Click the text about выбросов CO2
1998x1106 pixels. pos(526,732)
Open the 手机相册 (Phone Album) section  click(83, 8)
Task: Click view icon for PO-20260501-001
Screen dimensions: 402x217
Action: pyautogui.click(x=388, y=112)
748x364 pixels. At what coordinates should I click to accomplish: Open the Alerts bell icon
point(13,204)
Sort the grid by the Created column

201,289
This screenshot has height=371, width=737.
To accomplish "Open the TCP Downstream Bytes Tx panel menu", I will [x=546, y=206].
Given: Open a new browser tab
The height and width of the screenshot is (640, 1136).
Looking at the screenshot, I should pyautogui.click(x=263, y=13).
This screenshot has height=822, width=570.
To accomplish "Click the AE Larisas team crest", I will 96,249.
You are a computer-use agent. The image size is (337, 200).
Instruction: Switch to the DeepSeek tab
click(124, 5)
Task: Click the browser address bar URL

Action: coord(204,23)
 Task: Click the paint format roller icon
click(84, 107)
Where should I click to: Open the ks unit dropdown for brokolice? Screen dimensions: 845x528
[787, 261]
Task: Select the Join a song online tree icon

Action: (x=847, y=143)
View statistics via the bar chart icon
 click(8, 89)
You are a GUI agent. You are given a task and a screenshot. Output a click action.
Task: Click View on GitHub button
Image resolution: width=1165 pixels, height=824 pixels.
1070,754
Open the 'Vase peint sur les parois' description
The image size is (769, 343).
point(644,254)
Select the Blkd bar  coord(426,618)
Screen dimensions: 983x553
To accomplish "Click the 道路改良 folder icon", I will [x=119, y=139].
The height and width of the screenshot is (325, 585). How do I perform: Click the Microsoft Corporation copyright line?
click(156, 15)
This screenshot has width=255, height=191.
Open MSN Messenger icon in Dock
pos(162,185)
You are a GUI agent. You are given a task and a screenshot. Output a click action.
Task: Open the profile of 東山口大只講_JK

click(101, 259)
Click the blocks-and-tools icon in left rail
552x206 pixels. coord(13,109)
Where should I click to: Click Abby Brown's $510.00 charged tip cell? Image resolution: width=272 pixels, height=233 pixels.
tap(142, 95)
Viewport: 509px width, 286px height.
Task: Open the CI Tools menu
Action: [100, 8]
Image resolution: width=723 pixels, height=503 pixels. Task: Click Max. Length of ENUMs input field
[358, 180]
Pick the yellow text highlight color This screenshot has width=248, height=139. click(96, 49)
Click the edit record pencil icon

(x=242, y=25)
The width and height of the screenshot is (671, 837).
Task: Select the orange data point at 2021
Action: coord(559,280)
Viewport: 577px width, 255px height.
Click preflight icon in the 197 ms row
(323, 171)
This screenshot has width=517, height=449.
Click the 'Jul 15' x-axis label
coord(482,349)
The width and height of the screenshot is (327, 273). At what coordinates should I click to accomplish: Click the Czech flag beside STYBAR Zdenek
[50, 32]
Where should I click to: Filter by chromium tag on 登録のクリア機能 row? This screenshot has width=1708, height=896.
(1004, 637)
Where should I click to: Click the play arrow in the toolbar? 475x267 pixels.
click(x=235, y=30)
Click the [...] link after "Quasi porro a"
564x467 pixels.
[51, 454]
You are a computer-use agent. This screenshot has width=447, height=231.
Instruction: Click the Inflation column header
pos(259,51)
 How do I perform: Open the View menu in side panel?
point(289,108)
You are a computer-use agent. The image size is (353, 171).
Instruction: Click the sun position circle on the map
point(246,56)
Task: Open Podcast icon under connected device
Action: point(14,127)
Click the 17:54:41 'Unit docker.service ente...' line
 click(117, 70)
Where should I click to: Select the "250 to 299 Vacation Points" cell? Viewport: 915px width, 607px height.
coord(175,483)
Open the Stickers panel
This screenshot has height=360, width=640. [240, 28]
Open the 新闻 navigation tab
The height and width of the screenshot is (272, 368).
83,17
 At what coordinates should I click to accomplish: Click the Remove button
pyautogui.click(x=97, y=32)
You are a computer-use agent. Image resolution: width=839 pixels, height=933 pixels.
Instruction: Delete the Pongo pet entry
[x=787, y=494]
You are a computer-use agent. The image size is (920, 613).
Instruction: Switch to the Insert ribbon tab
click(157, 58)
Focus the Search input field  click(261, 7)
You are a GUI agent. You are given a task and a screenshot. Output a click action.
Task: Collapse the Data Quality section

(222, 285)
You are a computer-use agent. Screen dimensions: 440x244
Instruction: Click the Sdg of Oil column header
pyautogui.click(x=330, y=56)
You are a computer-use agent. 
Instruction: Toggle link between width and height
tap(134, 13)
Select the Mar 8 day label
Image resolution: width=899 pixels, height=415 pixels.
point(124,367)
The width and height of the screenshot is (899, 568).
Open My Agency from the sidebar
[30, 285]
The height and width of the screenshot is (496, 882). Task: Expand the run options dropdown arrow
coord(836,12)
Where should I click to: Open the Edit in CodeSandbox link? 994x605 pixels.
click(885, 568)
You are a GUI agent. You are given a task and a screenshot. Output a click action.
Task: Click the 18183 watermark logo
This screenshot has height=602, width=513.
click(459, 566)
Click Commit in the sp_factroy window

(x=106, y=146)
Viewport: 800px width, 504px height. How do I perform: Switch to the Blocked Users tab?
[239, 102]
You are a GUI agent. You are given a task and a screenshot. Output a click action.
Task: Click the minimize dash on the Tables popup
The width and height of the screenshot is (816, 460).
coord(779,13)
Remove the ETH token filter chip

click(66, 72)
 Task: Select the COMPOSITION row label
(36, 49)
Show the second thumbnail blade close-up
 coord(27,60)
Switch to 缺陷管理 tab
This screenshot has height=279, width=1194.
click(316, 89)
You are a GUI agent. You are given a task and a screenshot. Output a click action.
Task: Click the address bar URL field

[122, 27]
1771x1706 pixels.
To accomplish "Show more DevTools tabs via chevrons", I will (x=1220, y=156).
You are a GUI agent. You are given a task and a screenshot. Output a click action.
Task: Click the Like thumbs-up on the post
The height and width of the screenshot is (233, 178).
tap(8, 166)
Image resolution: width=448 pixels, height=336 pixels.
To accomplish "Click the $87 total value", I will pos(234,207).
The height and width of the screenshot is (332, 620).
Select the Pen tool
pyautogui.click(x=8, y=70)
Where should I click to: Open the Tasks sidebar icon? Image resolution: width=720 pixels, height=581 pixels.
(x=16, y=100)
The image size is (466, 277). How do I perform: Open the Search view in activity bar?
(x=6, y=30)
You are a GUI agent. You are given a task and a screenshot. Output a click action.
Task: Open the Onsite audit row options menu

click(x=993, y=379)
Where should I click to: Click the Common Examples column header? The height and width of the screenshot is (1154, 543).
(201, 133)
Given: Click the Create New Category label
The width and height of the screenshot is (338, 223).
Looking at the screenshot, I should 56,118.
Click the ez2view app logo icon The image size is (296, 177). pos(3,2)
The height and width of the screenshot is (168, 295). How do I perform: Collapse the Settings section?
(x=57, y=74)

### [Work instruction]
Retype the whole listing above exactly as it appears.

### [Answer space]
Click the text about выбросов CO2
1998x1106 pixels. pos(526,732)
Open the 手机相册 (Phone Album) section  click(83, 8)
Task: Click view icon for PO-20260501-001
Screen dimensions: 402x217
Action: pyautogui.click(x=388, y=112)
748x364 pixels. At what coordinates should I click to accomplish: Open the Alerts bell icon
point(13,204)
Sort the grid by the Created column

201,289
This screenshot has height=371, width=737.
To accomplish "Open the TCP Downstream Bytes Tx panel menu", I will [x=546, y=206].
Given: Open a new browser tab
The height and width of the screenshot is (640, 1136).
Looking at the screenshot, I should pyautogui.click(x=263, y=13).
This screenshot has height=822, width=570.
To accomplish "Click the AE Larisas team crest", I will 96,249.
You are a computer-use agent. The image size is (337, 200).
Instruction: Switch to the DeepSeek tab
click(124, 5)
Task: Click the browser address bar URL

Action: coord(204,23)
 Task: Click the paint format roller icon
click(84, 107)
Where should I click to: Open the ks unit dropdown for brokolice? Screen dimensions: 845x528
[787, 261]
Task: Select the Join a song online tree icon

Action: (x=847, y=143)
View statistics via the bar chart icon
 click(8, 89)
You are a GUI agent. You are given a task and a screenshot. Output a click action.
Task: Click View on GitHub button
Image resolution: width=1165 pixels, height=824 pixels.
1070,754
Open the 'Vase peint sur les parois' description
The image size is (769, 343).
point(644,254)
Select the Blkd bar  coord(426,618)
Screen dimensions: 983x553
To accomplish "Click the 道路改良 folder icon", I will [x=119, y=139].
The height and width of the screenshot is (325, 585). How do I perform: Click the Microsoft Corporation copyright line?
click(156, 15)
This screenshot has width=255, height=191.
Open MSN Messenger icon in Dock
pos(162,185)
You are a GUI agent. You are given a task and a screenshot. Output a click action.
Task: Open the profile of 東山口大只講_JK

click(101, 259)
Click the blocks-and-tools icon in left rail
552x206 pixels. coord(13,109)
Where should I click to: Click Abby Brown's $510.00 charged tip cell? Image resolution: width=272 pixels, height=233 pixels.
tap(142, 95)
Viewport: 509px width, 286px height.
Task: Open the CI Tools menu
Action: [100, 8]
Image resolution: width=723 pixels, height=503 pixels. Task: Click Max. Length of ENUMs input field
[358, 180]
Pick the yellow text highlight color This screenshot has width=248, height=139. click(96, 49)
Click the edit record pencil icon

(x=242, y=25)
The width and height of the screenshot is (671, 837).
Task: Select the orange data point at 2021
Action: coord(559,280)
Viewport: 577px width, 255px height.
Click preflight icon in the 197 ms row
(323, 171)
This screenshot has width=517, height=449.
Click the 'Jul 15' x-axis label
coord(482,349)
The width and height of the screenshot is (327, 273). At what coordinates should I click to accomplish: Click the Czech flag beside STYBAR Zdenek
[50, 32]
Where should I click to: Filter by chromium tag on 登録のクリア機能 row? This screenshot has width=1708, height=896.
(1004, 637)
Where should I click to: Click the play arrow in the toolbar? 475x267 pixels.
click(x=235, y=30)
Click the [...] link after "Quasi porro a"
564x467 pixels.
[51, 454]
You are a computer-use agent. This screenshot has width=447, height=231.
Instruction: Click the Inflation column header
pos(259,51)
 How do I perform: Open the View menu in side panel?
point(289,108)
You are a computer-use agent. The image size is (353, 171).
Instruction: Click the sun position circle on the map
point(246,56)
Task: Open Podcast icon under connected device
Action: point(14,127)
Click the 17:54:41 'Unit docker.service ente...' line
 click(117, 70)
Where should I click to: Select the "250 to 299 Vacation Points" cell? Viewport: 915px width, 607px height.
coord(175,483)
Open the Stickers panel
This screenshot has height=360, width=640. [240, 28]
Open the 新闻 navigation tab
The height and width of the screenshot is (272, 368).
83,17
 At what coordinates should I click to accomplish: Click the Remove button
pyautogui.click(x=97, y=32)
You are a computer-use agent. Image resolution: width=839 pixels, height=933 pixels.
Instruction: Delete the Pongo pet entry
[x=787, y=494]
You are a computer-use agent. The image size is (920, 613).
Instruction: Switch to the Insert ribbon tab
click(157, 58)
Focus the Search input field  click(261, 7)
You are a GUI agent. You are given a task and a screenshot. Output a click action.
Task: Collapse the Data Quality section

(222, 285)
You are a computer-use agent. Screen dimensions: 440x244
Instruction: Click the Sdg of Oil column header
pyautogui.click(x=330, y=56)
You are a computer-use agent. 
Instruction: Toggle link between width and height
tap(134, 13)
Select the Mar 8 day label
Image resolution: width=899 pixels, height=415 pixels.
point(124,367)
The width and height of the screenshot is (899, 568).
Open My Agency from the sidebar
[30, 285]
The height and width of the screenshot is (496, 882). Task: Expand the run options dropdown arrow
coord(836,12)
Where should I click to: Open the Edit in CodeSandbox link? 994x605 pixels.
click(885, 568)
You are a GUI agent. You are given a task and a screenshot. Output a click action.
Task: Click the 18183 watermark logo
This screenshot has height=602, width=513.
click(459, 566)
Click Commit in the sp_factroy window

(x=106, y=146)
Viewport: 800px width, 504px height. How do I perform: Switch to the Blocked Users tab?
[239, 102]
You are a GUI agent. You are given a task and a screenshot. Output a click action.
Task: Click the minimize dash on the Tables popup
The width and height of the screenshot is (816, 460).
coord(779,13)
Remove the ETH token filter chip

click(66, 72)
 Task: Select the COMPOSITION row label
(36, 49)
Show the second thumbnail blade close-up
 coord(27,60)
Switch to 缺陷管理 tab
This screenshot has height=279, width=1194.
click(316, 89)
You are a GUI agent. You are given a task and a screenshot. Output a click action.
Task: Click the address bar URL field

[122, 27]
1771x1706 pixels.
To accomplish "Show more DevTools tabs via chevrons", I will (x=1220, y=156).
You are a GUI agent. You are given a task and a screenshot. Output a click action.
Task: Click the Like thumbs-up on the post
The height and width of the screenshot is (233, 178).
tap(8, 166)
Image resolution: width=448 pixels, height=336 pixels.
To accomplish "Click the $87 total value", I will pos(234,207).
The height and width of the screenshot is (332, 620).
Select the Pen tool
pyautogui.click(x=8, y=70)
Where should I click to: Open the Tasks sidebar icon? Image resolution: width=720 pixels, height=581 pixels.
(x=16, y=100)
The image size is (466, 277). How do I perform: Open the Search view in activity bar?
(x=6, y=30)
You are a GUI agent. You are given a task and a screenshot. Output a click action.
Task: Open the Onsite audit row options menu

click(x=993, y=379)
Where should I click to: Click the Common Examples column header? The height and width of the screenshot is (1154, 543).
(201, 133)
Given: Click the Create New Category label
The width and height of the screenshot is (338, 223).
Looking at the screenshot, I should 56,118.
Click the ez2view app logo icon The image size is (296, 177). pos(3,2)
The height and width of the screenshot is (168, 295). How do I perform: Collapse the Settings section?
(x=57, y=74)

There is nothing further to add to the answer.